Gelsolin is an actin-binding protein that is a key regulator of actin filament assembly and disassembly. Gelsolin is one of the most potent members of the actin-severing gelsolin/villin superfamily, as it severs with nearly 100% efficiency.

Cellular gelsolin, found within the cytosol and mitochondria, has a closely related secreted form, Plasma gelsolin, that contains an additional 24 AA N-terminal extension. Plasma gelsolin's ability to sever actin filaments helps the body recover from disease and injury that leaks cellular actin into the blood. Additionally it plays important roles in host innate immunity, activating macrophages and localizing of inflammation.

Structure 

Gelsolin is an 82-kD protein with six homologous subdomains, referred to as S1-S6.  Each subdomain is composed of a five-stranded β-sheet, flanked by two α-helices, one positioned perpendicular with respect to the strands and one positioned parallel.  The β-sheets of the three N-terminal subdomains (S1-S3) join to form an extended β-sheet, as do the β-sheets of the C-terminal subdomains (S4-S6).

Regulation 
Among the lipid-binding actin regulatory proteins, gelsolin (like cofilin) preferentially binds polyphosphoinositide (PPI). The binding sequences in gelsolin closely resemble the motifs in the other PPI-binding proteins.

Gelsolin's activity is stimulated by calcium ions (Ca2+). Although the protein retains its overall structural integrity in both activated and deactivated states, the S6 helical tail moves like a latch depending on the concentration of calcium ions. The C-terminal end detects the calcium concentration within the cell. When there is no Ca2+ present, the tail of S6 shields the actin-binding sites on one of S2's helices. When a calcium ion attaches to the S6 tail, however, it straightens, exposing the S2 actin-binding sites. The N-terminal is directly involved in the severing of actin.  S2 and S3 bind to the actin before the binding of S1 severs actin-actin bonds and caps the barbed end.
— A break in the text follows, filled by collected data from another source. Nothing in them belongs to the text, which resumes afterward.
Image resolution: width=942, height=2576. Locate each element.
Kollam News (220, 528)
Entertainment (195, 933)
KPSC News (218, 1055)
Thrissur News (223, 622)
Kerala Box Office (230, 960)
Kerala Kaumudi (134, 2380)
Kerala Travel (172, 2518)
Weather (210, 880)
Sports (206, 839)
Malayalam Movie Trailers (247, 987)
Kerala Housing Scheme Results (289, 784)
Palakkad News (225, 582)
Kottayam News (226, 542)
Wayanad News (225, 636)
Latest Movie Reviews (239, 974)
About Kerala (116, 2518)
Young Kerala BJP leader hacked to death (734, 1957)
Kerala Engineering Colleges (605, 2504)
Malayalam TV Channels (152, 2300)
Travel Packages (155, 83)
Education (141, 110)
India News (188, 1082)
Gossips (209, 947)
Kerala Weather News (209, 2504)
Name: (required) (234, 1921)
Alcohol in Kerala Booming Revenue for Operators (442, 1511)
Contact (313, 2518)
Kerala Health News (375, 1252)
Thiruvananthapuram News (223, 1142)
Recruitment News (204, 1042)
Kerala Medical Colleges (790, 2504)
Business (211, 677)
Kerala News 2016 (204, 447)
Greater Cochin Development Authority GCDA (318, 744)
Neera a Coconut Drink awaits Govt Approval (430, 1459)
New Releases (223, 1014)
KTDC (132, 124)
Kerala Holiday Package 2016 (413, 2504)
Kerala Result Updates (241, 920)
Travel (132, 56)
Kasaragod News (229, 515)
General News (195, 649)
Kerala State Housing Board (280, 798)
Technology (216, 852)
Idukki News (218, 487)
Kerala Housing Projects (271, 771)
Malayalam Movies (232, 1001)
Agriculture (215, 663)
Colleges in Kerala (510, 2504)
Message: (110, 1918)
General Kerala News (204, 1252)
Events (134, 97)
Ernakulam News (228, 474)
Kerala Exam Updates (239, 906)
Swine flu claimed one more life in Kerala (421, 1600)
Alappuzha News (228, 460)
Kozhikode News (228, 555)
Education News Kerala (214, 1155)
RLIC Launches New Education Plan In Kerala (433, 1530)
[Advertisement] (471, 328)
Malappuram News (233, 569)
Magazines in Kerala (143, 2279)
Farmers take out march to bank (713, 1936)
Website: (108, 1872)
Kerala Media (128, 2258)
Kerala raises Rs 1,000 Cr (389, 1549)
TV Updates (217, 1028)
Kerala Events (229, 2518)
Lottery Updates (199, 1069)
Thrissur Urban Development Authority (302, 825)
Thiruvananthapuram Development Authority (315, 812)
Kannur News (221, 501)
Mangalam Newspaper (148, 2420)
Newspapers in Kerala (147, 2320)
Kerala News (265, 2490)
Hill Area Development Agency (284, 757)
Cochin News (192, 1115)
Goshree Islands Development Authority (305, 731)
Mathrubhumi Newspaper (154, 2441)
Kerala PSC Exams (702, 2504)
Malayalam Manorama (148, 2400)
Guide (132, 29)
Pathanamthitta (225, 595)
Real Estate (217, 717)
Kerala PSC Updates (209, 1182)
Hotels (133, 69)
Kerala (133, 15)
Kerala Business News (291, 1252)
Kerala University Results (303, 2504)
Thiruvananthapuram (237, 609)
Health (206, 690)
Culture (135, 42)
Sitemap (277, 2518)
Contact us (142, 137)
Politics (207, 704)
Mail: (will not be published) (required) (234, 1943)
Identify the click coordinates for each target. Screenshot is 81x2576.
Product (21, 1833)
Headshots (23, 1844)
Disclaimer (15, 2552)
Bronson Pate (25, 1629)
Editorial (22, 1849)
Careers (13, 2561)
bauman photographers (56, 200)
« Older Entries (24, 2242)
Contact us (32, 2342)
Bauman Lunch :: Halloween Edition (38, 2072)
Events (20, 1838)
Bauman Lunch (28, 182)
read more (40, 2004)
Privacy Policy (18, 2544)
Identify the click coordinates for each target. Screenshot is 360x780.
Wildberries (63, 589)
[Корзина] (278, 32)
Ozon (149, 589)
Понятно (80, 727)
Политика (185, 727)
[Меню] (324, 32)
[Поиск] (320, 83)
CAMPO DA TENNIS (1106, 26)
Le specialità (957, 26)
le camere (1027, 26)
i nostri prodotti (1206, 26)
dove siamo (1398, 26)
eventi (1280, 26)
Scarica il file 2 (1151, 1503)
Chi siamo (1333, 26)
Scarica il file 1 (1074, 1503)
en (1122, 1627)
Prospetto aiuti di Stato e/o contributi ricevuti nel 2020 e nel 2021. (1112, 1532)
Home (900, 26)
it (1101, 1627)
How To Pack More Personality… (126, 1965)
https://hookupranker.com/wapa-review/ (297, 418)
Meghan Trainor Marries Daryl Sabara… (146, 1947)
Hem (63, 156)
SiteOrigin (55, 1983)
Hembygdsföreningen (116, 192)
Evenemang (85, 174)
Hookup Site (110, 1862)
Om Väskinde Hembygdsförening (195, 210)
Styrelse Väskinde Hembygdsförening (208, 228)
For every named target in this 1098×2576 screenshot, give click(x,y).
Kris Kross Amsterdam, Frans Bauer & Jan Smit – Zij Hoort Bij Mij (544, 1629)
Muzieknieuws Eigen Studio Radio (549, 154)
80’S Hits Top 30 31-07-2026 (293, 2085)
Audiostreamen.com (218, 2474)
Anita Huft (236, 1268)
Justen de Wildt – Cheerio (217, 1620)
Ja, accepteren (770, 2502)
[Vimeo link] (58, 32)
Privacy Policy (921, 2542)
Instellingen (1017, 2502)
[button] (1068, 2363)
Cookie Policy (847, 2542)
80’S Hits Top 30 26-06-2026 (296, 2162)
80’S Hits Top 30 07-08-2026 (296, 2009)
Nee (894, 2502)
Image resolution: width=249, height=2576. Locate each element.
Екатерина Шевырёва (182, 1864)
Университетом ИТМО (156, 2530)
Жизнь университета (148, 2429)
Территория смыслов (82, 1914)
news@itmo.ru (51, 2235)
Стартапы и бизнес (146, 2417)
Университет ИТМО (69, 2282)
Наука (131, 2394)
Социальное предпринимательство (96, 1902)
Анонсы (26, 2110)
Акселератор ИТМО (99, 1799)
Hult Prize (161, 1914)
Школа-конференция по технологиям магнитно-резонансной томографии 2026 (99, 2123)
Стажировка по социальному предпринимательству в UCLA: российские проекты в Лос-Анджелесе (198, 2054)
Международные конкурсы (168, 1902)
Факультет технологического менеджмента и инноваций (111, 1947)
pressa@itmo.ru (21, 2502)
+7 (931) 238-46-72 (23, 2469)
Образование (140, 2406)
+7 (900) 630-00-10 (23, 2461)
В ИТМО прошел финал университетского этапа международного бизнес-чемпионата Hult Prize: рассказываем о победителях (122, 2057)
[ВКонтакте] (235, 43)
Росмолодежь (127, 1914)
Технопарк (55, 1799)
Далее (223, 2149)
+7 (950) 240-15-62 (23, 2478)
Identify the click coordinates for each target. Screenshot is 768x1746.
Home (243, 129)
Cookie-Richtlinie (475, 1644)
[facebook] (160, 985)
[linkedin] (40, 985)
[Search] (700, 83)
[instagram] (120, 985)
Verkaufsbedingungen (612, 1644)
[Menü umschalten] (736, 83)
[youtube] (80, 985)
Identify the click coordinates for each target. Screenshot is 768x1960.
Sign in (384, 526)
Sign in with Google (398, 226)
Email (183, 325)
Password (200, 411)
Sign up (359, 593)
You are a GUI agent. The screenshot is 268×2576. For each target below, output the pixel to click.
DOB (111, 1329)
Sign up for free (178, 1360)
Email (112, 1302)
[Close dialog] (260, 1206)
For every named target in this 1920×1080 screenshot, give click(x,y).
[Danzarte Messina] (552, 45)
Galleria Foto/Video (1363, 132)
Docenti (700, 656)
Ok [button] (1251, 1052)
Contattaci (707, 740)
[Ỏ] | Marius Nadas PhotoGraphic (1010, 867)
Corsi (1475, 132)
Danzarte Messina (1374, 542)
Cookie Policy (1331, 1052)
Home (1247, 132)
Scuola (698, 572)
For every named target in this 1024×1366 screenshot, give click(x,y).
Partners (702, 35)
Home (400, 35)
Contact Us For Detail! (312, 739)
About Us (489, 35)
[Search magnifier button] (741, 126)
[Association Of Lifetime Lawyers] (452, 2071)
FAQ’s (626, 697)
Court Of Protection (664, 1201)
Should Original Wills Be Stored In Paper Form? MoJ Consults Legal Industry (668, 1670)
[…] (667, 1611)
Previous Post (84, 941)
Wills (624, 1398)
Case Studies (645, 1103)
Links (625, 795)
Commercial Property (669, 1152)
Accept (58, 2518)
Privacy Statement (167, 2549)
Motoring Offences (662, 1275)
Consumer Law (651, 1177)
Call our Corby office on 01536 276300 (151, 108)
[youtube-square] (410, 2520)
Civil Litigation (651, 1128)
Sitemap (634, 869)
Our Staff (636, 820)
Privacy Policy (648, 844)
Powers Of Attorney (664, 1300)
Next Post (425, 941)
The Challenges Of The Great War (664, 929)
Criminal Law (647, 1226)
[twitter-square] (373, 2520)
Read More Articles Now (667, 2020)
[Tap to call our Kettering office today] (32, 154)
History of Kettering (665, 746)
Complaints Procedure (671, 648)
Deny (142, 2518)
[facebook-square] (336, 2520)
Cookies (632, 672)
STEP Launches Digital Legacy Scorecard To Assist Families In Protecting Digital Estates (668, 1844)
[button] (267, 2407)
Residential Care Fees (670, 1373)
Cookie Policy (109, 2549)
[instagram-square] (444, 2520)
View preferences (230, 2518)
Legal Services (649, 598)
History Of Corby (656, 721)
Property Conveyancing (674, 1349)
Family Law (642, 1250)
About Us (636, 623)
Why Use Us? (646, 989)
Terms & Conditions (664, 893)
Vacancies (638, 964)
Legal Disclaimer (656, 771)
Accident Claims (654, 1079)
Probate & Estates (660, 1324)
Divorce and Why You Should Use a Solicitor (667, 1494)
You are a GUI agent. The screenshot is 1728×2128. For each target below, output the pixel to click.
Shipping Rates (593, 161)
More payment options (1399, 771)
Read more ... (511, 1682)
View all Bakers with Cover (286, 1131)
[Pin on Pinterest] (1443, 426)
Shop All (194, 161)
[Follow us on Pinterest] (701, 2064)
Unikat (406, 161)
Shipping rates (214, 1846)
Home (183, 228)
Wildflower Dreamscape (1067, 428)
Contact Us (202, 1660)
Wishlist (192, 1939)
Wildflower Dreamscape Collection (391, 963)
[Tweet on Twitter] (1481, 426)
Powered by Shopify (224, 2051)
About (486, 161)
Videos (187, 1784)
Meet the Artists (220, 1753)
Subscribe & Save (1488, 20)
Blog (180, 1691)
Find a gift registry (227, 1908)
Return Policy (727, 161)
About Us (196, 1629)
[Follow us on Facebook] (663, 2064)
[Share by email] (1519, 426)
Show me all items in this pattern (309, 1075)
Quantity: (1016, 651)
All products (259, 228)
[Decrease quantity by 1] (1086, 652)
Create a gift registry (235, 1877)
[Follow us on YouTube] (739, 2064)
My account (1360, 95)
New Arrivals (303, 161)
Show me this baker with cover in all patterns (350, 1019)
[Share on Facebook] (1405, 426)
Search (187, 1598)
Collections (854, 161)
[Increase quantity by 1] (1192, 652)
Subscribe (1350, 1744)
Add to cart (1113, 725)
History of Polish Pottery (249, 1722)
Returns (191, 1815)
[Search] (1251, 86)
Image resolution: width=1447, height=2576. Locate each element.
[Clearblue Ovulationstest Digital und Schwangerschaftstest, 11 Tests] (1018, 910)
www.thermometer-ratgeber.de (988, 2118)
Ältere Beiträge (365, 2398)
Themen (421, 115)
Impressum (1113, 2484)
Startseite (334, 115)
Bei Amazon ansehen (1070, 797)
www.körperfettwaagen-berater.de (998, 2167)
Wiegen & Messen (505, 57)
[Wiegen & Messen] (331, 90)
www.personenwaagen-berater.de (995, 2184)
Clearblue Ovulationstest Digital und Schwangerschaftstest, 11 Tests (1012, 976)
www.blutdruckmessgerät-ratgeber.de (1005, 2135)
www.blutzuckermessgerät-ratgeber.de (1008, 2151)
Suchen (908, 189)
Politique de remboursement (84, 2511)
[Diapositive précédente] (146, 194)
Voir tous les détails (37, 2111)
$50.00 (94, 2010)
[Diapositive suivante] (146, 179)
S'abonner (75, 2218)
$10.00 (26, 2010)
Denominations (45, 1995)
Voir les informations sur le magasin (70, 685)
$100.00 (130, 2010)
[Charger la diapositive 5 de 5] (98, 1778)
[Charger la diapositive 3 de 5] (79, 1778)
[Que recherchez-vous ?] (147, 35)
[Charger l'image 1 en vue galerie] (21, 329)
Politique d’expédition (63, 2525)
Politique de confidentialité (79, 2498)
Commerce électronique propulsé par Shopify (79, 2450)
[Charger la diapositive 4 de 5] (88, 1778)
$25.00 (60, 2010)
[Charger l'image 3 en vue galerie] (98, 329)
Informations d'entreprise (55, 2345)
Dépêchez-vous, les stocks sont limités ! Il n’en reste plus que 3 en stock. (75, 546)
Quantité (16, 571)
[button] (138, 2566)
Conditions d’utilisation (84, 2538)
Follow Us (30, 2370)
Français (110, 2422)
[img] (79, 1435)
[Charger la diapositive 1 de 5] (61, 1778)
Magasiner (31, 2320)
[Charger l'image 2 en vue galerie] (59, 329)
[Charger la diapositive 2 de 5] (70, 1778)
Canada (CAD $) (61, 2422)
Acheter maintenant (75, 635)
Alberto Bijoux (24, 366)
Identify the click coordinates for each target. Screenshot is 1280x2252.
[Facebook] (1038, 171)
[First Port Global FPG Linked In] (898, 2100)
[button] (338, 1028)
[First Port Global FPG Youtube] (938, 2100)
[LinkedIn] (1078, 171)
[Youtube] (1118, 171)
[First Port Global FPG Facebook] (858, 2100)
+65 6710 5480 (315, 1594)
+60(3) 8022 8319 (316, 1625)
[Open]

Gelsolin can be inhibited by a local rise in the concentration of phosphatidylinositol (4,5)-bisphosphate (PIP2), a PPI. This is a two step process.  Firstly, (PIP2) binds to S2 and S3, inhibiting gelsolin from actin side binding. Then, (PIP2) binds to gelsolin’s S1, preventing gelsolin from severing actin, although (PIP2) does not bind directly to gelsolin's actin-binding site.

Gelsolin's severing of actin, in contrast to the severing of microtubules by katanin, does not require any extra energy input.

Cellular function

As an important actin regulator, gelsolin plays a role in podosome formation (along with Arp3, cortactin, and Rho GTPases).

Gelsolin also inhibits apoptosis by stabilizing the mitochondria. Prior to cell death, mitochondria normally lose membrane potential and become more permeable. Gelsolin can impede the release of cytochrome C, obstructing the signal amplification that would have led to apoptosis.

Actin can be cross-linked into a gel by actin cross-linking proteins. Gelsolin can turn this gel into a sol, hence the name gelsolin.

Animal studies 

Research in mice suggests that gelsolin, like other actin-severing proteins, is not expressed to a significant degree until after the early embryonic stage—approximately 2 weeks in murine embryos. In adult specimens, however, gelsolin is particularly important in motile cells, such as blood platelets. Mice with null gelsolin-coding genes undergo normal embryonic development, but the deformation of their blood platelets reduced their motility, resulting in a slower response to wound healing.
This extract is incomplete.